Wallop was the third son of John Wallop, of Farleigh Wallop and his wife Alicia, daughter of William Borlase. The Wallops were an old and influential Hampshire family; his great-grandfather was the regicide Robert Wallop. His father died about 1694, and he succeeded an elder brother, Bluett Wallop, in the family estates in 1707. Wallop was educated at Eton in 1708, in Geneva from 1708 to 1709, and took his Grand Tour through Italy and Germany in 1710.
Political career
In 1715, Wallop was returned as a WhigMember of Parliament for both Andover, where a family interest existed, and Hampshire, choosing to sit for the latter. In 1717, he took the side of Stanhope and Sunderland over Walpole and Townshend and was rewarded with appointment as a junior Lord of the Treasury. He was re-elected without opposition at the ensuing by-election in Hampshire. However, he voted against the Government on the repeal of the Occasional Conformity and Schism Acts. When Sunderland fell in 1720 after the South Sea Bubble, Wallop was put out of the Treasury. He was compensated with a peerage, being created Viscount Lymington and Baron Wallop on 11 June 1720. In 1731, he suggested to Queen Caroline that he should replace the Duke of Bolton as the Government's electoral manager in Hampshire, but nothing immediately came of this.
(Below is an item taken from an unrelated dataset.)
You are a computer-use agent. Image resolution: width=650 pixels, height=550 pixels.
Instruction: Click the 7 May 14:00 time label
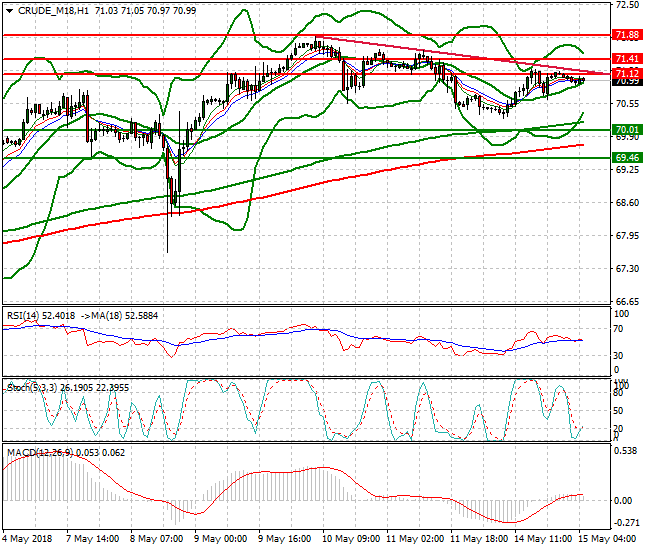tap(92, 539)
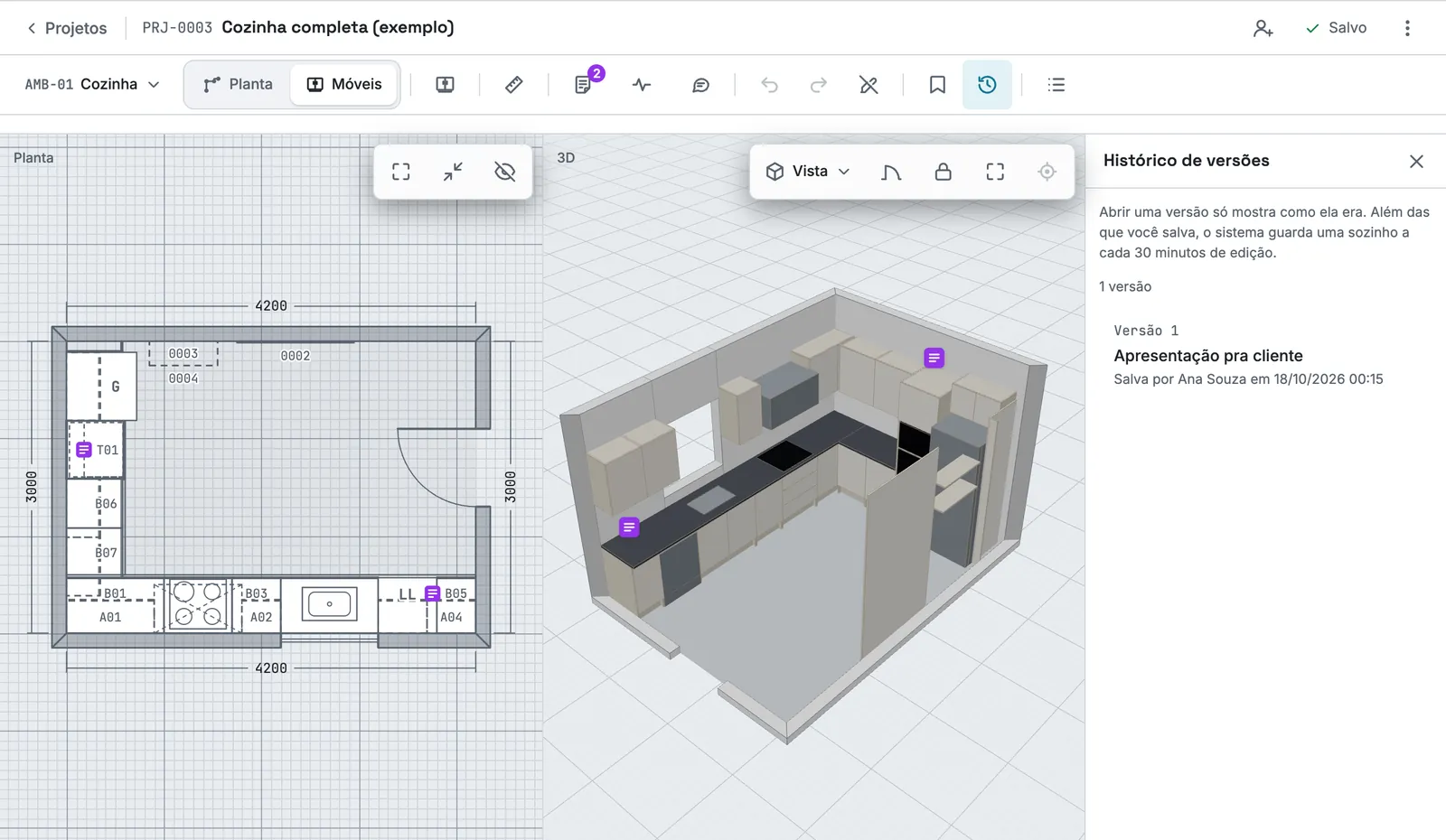Click the bookmark save version icon

tap(937, 85)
On 11 January 1732 he was appointed Justice in Eyre for the forests north of Trent. In 1733, when the Duke of Bolton broke with Walpole over the proposed Excise Bill, he was stripped of most of his offices; Lymington succeeded him as Lord Lieutenant of Hampshire, Vice-Admiral of Hampshire, and Vice-Admiral of the Isle of Wight. In July 1734, the Duke of Montagu, who had succeeded Bolton as Governor of the Isle of Wight, resigned that office and Lymington received it as well, although he resigned office as Justice in Eyre that year. The disaffection of Bolton threatened the Whig interest in Hampshire. Lymington worked in "perfect harmony" with Lord Harry Powlett, Bolton's brother and one of the Whig candidates, but Bolton's opposition to Anthony Chute, the other Whig, resulted in the defeat of Chute and the victory of one of the Tory candidates, Edward Lisle. Upon Walpole's fall in 1742, the Duke of Bolton regained all of his prior offices in Hampshire and the Isle of Wight, to Lymington's loss. As in 1720, Lymington was compensated with a peerage, and was created Earl of Portsmouth on 11 October 1743. He regained the offices of Governor and Vice-Admiral of the Isle of Wight in 1746, when Bolton supported the abortive ministry of Bath and Granville and was deprived of those posts by the Pelhams.